A decisão se deu no julgamento de Recurso Extraordinário contra decisão do STJ, de 2006, que trancou a ação penal contra quatro acusados de matar o calouro de medicina da Universidade de São Paulo, Edison Tsung Chi Hsueh. O estudante foi encontrado morto na piscina da Associação Atlética Acadêmica Oswaldo Cruz, após o trote dos estudantes, em fevereiro de 1999.
Os quatro veteranos do curso de Medicina da USP, Frederico Carlos Jaña Neto, Ari de Azevedo Marques Neto, Guilherme Novita Garcia e Luís Eduardo Passarelli Tirico eram acusados de ter afogado o calouro. O Ministério Público Federal recorreu da decisão do STJ sob o argumento de que a corte excedeu sua competência ao se antecipar ao pronunciamento do presidente do tribunal do júri.
Como a matéria tem repercussão geral reconhecida, o Supremo definiu virtualmente a competência do STJ para derrubar ações penais em casos que julgue faltar evidências para sustentá-las — isso ainda na fase da apresentação da denúncia pelo Ministério Público e independente do pronunciamento da Justiça de primeira instância, ou seja, antes mesmo da instrução processual.
Acabaram vencidos o relator do Recurso Extraordinário, ministro Marco Aurélio, e os ministros Teori Zavascki e Joaquim Barbosa, que reconheceram que o STJ não poderia trancar uma ação penal cujas provas não foram sequer analisadas pela primeira instância. Outros cinco ministros, Rosa Weber, Cármen Lúcia, Gilmar Mendes, Ricardo Lewandowski e Celso de Mello entenderam que o STJ pode trancar a ação diante da inépcia da denúncia, à margem do devido processo legal. Dias Toffoli e Luiz Fux não participaram da sessão
A discussão opôs os decanos da corte, ministros Marco Aurélio e Celso de Mello. “Qualquer pronunciamento judicial que rejeitar denúncia que impronuncie réus ou os absolva sumariamente, ou em sede de HC, concedido para extinguir esse procedimento legítimo, não ofende a causa de monopólio do MP e não transgride o princípio do juiz natural inerente ao júri”, disse Celso de Mello. “Neste caso, inexistem elementos idôneos que possam justificar a persecução penal dos recorridos”, insistiu, mais tarde, sobre o caso em julgamento.
O ministro Marco Aurélio apelou para que os atos do Ministério Público não fossem postos sob suspeita sem uma razão objetiva. “Pressupor em Habeas Corpus que um membro do Ministério Público ofereceu denúncia e que o recebimento pelo juízo aconteceu diverso da realidade fática apresentada nos autos do inquérito é presumir o extraordinário e contrariar o principio da boa fé do agente público”, discordou o ministro.
Argumentos
A defesa dos quatro estudantes, hoje médicos, depois de ter o pedido de Habeas Corpus indeferido pelo Tribunal de Justiça de São Paulo, entrou com HC no STJ com o mesmo argumento de que a denúncia não trazia quaisquer elementos que demonstrassem a participação dos acusados no homicídio.

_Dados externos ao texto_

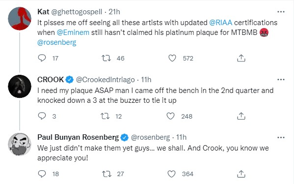Share Kat's tweet via share icon
This screenshot has height=184, width=294.
(241, 58)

O STJ reconheceu a falta de justa causa em razão da ausência de elementos para dar prosseguimento à ação penal. A maioria dos ministros da 6ª Turma seguiu o voto do então relator, o ministro Paulo Galloti. Apenas o ministro Hamilton Carvalhido concluiu que não cabia, em sede de Habeas Corpus, a apreciação das provas a não ser como medida extrema, em casos de flagrante exceção.
O advogado dos acusados, José Roberto Battochio apelou nesta quinta para que o STF não procedesse com nova análise de provas, por não ser a corte "uma quarta instância”. O advogado foi ironizado pelo ministro Marco Aurélio, que observou que a ação ajuizada no STJ tinha mais de 100 páginas e se deteve, sim, em analisar a prova.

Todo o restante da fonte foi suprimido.